Following the discussion concerning procedures, Judge Oliver signalled his intention to go off the record to discuss certain pending motions, at which time NFO objected to going off the record. Judge Oliver proceeded to go off the record over petitioner’s objection, and a number of matters were dealt with in accordance with the procedures set forth above.

On January 12, 1976, NFO filed the instant petition in this court to compel Judge Oliver to hold future proceedings on the record when NFO so requests. Petitioner alleges prejudice in that it is being denied an opportunity to make a full record; it is alleged that certain matters were discussed and disposed of at the December 23 conference which are not reflected in the record thereof. While NFO points to instances of past prejudice, it seeks only prospective relief from this court.
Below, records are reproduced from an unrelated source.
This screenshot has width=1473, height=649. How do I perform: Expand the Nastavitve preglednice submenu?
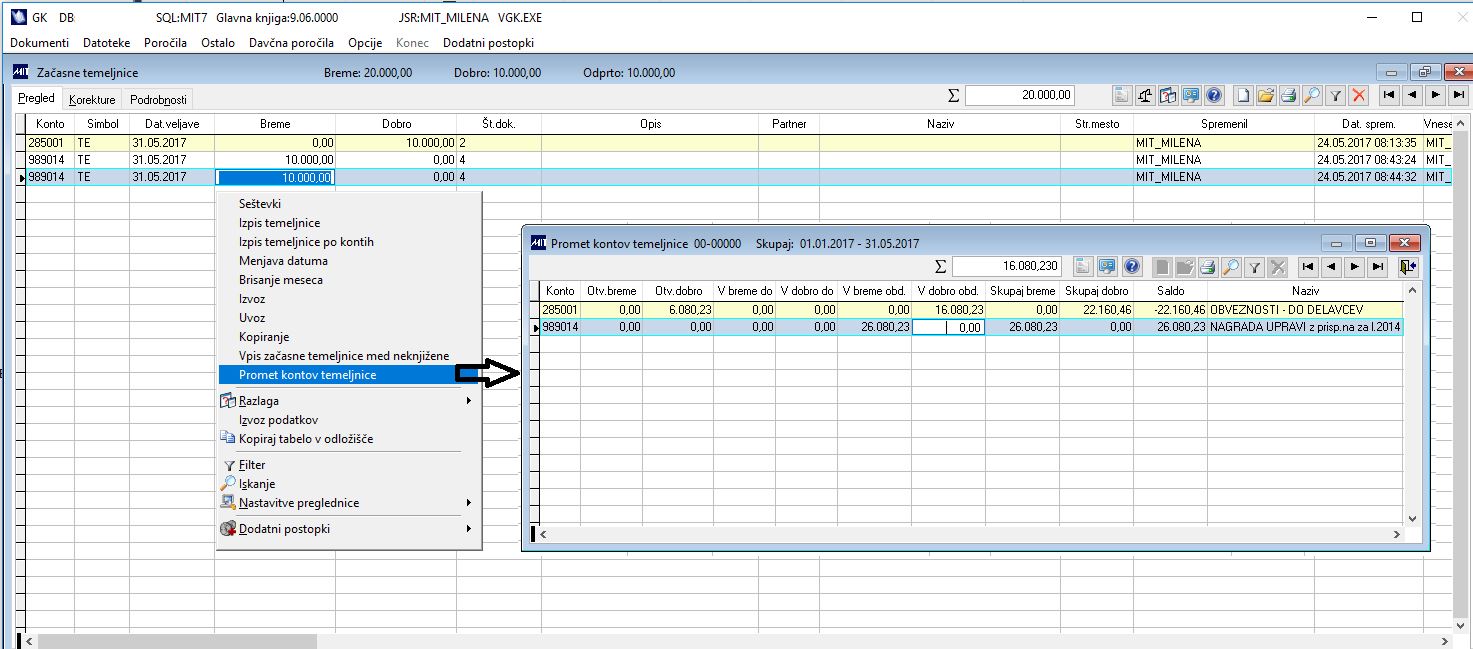click(468, 503)
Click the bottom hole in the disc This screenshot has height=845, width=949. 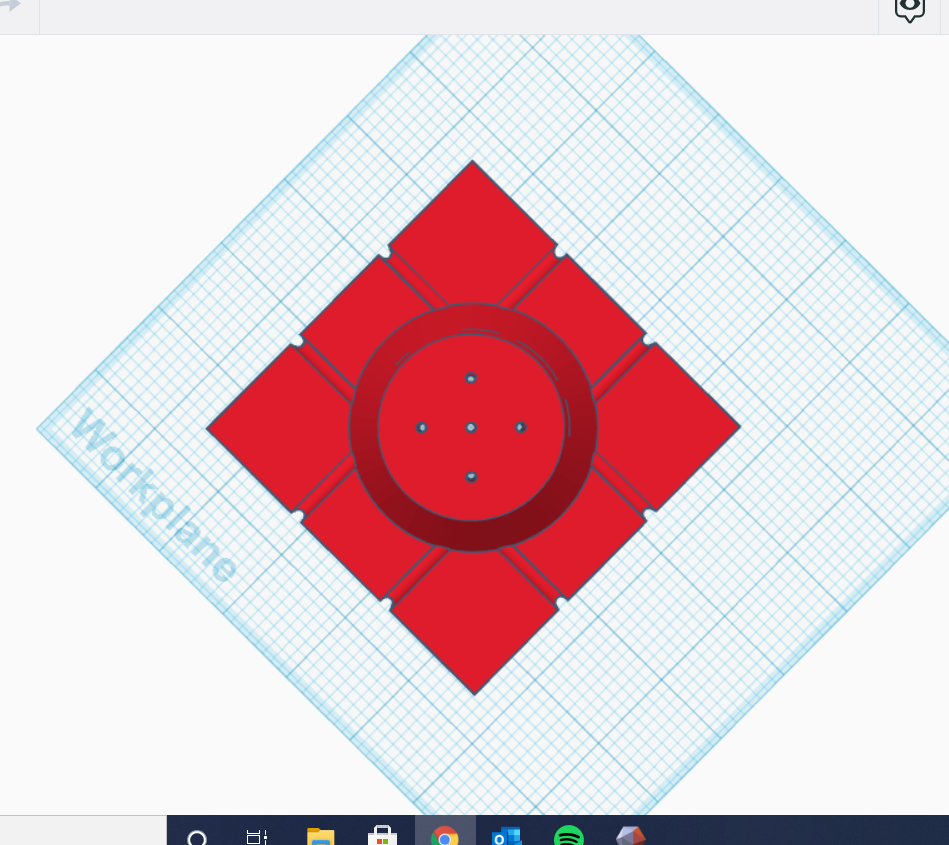pos(471,477)
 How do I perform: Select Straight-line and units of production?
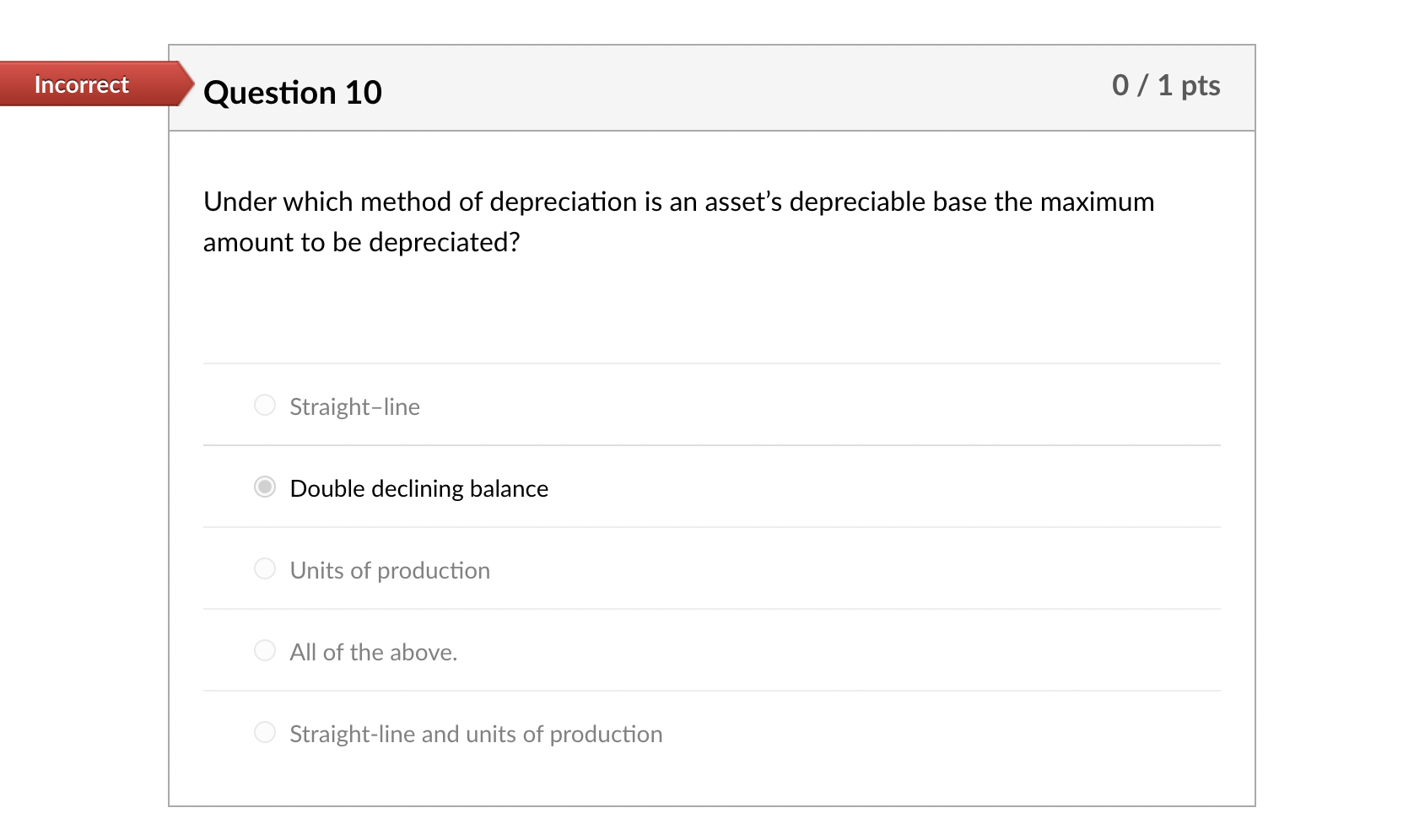pyautogui.click(x=264, y=732)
We note at the outset that mandamus will not lie to review every conceivable district court error; only exceptional circumstances justify such extraordinary relief. See Will v. United States, 389 U.S. 90, 88 S.Ct. 269, 19 L.Ed.2d 305 (1967); Pfizer v. Lord, 522 F.2d 612 (8th Cir. 1975). We find, however, that the instant case presents circumstances warranting review of the district court’s refusal to record certain proceedings by way of mandamus. Review by mandamus is appropriate where a court’s prospective appellate jurisdiction might otherwise be thwarted. See Roche v. Evaporated Milk Ass’n, 319 U.S. 21, 63 S.Ct. 938, 87 L.Ed. 1185 (1943); IBM v. Edelstein, 526 F.2d 37 (2d Cir. 1975). Here, were petitioner denied an opportunity to make a complete *817record on certain matters, review of those matters on an ensuing appeal would be foreclosed since the court of appeals’ inquiry is limited to matters in the record. Moreover, it is doubtful that any error in holding off-the-record proceedings could be effectively corrected on direct appeal following the termination of the district court litigation. See IBM v. Edelstein, supra. Accordingly, we hold that the issue raised in NFO’s petition is properly reviewable in a mandamus proceeding.
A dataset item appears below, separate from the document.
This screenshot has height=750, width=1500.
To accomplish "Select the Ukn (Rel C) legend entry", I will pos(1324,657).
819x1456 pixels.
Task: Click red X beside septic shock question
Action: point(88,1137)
Turning, then, to the merits of NFO’s petition, petitioner has the burden of showing that it is clearly and indisputably entitled to relief. Will v. United States, supra; Bankers Life & Cas. Co. v. Holland, 346 U.S. 379, 74 S.Ct. 145, 98 L.Ed. 106 (1953); United States ex rel. Roger McQueen v. Wangelin, 527 F.2d 579 (8th Cir. 1975); Pfizer v. Lord, supra.

In support of its contention that it has a clear right to have proceedings formally recorded, upon request, petitioner relies on 28 U.S.C. § 753(b), which provides in pertinent part:

One of the reporters appointed for each such court * * * shall record verbatim * * * (1) all proceedings in criminal cases had in open court; (2) all proceedings in other cases had in open court unless the parties with the approval of the judge shall agree specifically to the contrary; and (3) such other proceedings as a judge of the court may direct or as may be required by rule or order of the court or as may be requested by any party to the proceedings. * * * (Emphasis added.)

On the basis of subsection (3) of the statute, we agree that a party is entitled to a record upon request.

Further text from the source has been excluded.